Ericsson’s role is particularly important because it demonstrates how differentiated connectivity becomes part of the AI execution framework itself. Network slicing, priority handling and RAN automation are integrated into the orchestration process so that the network can continuously adapt to changing AI workload requirements rather than relying on static QoS policies.

A robot performing real-time perception and navigation may initially process workloads locally. If additional compute power is required, inference tasks can be offloaded to nearby MEC resources. If network conditions deteriorate or latency increases, workloads may shift back onto the device. The network continuously orchestrates these decisions while attempting to maintain predictable, deterministic performance levels.

This is significantly different from the fixed slicing models often discussed during the early 5G era. Instead of static policies, the network dynamically adjusts connectivity and workload placement according to application behaviour and infrastructure conditions.

SoftBank’s broader strategy reinforces this direction through its Telco AI Cloud architecture, which combines GPU infrastructure, MEC platforms and RAN intelligence under a unified orchestration framework. The objective is to support AI workloads that span cloud, edge and endpoint devices across sectors such as industrial automation, logistics and construction.

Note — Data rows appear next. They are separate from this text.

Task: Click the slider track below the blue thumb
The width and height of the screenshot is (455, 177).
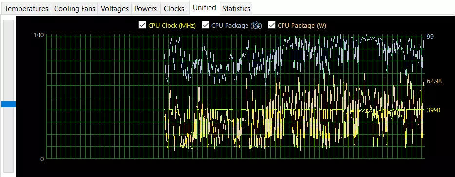Action: point(8,139)
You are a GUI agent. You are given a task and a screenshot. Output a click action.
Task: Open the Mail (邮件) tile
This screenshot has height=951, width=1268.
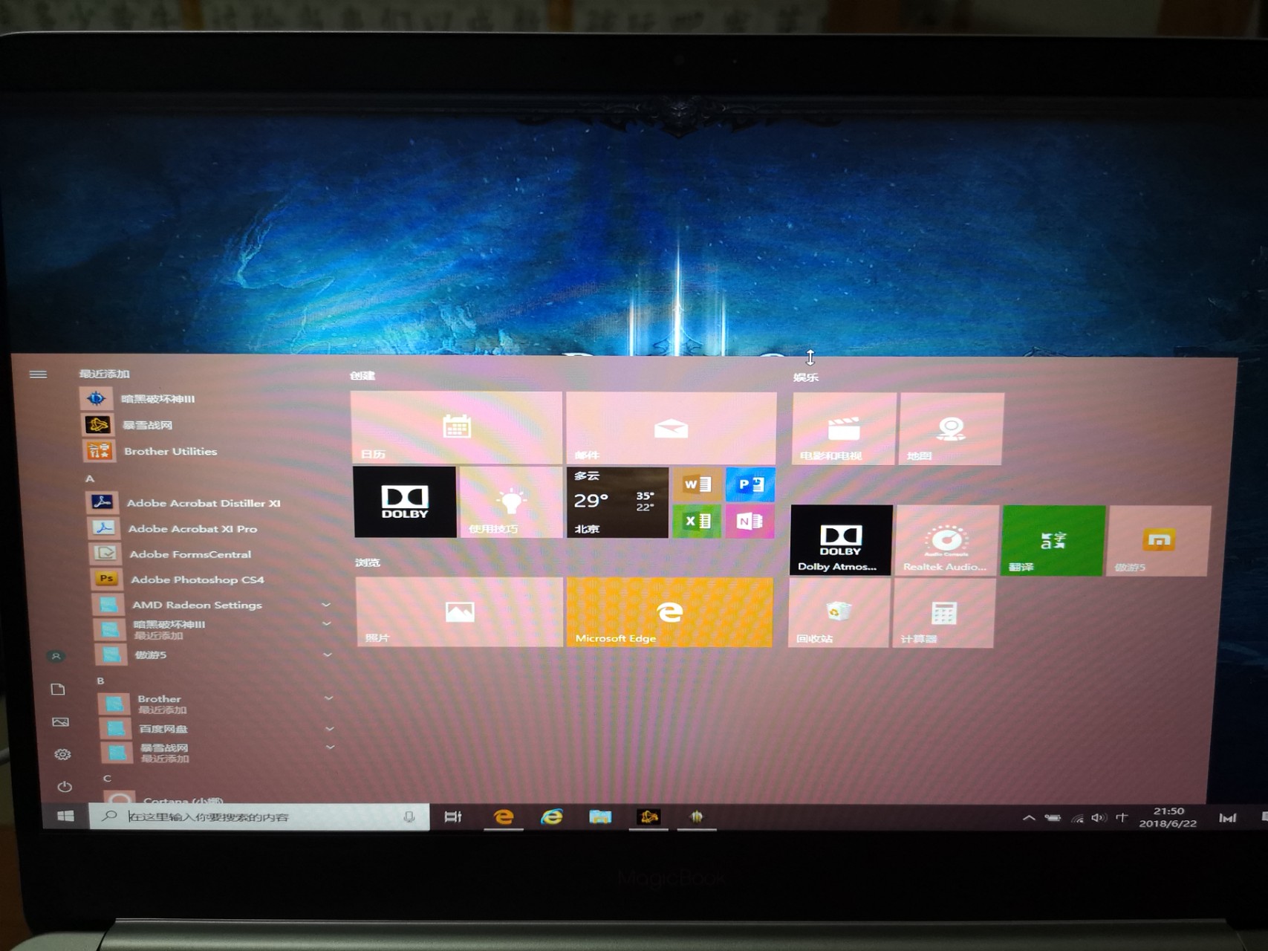671,429
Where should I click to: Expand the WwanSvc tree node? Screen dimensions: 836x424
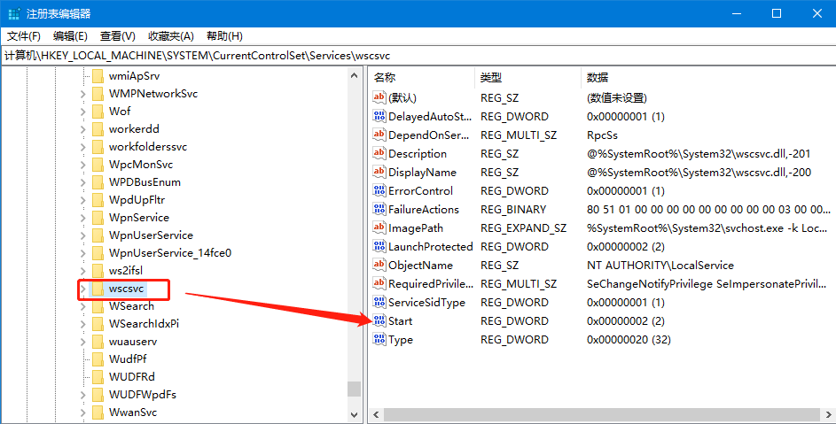pos(83,412)
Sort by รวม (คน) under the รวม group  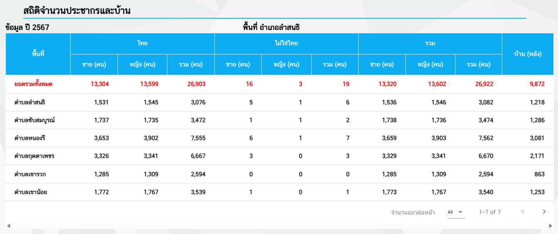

A critical milestone in this development is the interworking between SoftBank’s AITRAS orchestrator and the Ericsson Intelligent Automation Platform (EIAP). This collaboration reflects a future where AI orchestration platforms and RAN automation systems operate through tightly integrated control and policy frameworks. By integrating these layers, the orchestrator can make informed decisions about where to place an AI workload based on a real-time view of the RAN’s capacity and health.

This shift highlights why many previous MEC deployments struggled to achieve large-scale commercial success. Early edge computing use cases rarely demanded strict latency guarantees or continuous workload mobility between device and edge. In many scenarios, centralised cloud platforms remained entirely sufficient.

Physical AI changes that. Real-time robotics and autonomous systems require predictable latency and continuous responsiveness. They also require the ability to distribute AI workloads dynamically across multiple compute domains without interrupting operations. Achieving this level of coordination demands a far deeper integration between MEC, AI orchestration and the RAN than most operators currently deploy.

If the network is expected to participate directly in AI execution and workload placement decisions, the RAN itself becomes part of the distributed AI infrastructure platform.

The implications for telecoms infrastructure are substantial. Operators aiming to support Physical AI applications may need to rethink network architecture around distributed compute rather than centralised capacity. MEC deployments would require tighter integration with radio infrastructure, orchestration systems and AI frameworks.

The industry has discussed this convergence for years through initiatives such as the AI-RAN Alliance and broader work around AI-native networking. What makes the SoftBank and Ericsson work particularly interesting is that it connects these ideas into a practical end-to-end implementation focused on real-world autonomous systems.

Physical AI may finally provide the commercial and technical justification the industry has been searching for to move MEC and AI RAN from research projects and isolated trials into mainstream network architecture. It hints at a future where operators are no longer simply connectivity providers, but providers of distributed AI infrastructure platforms capable of supporting real-time autonomous systems.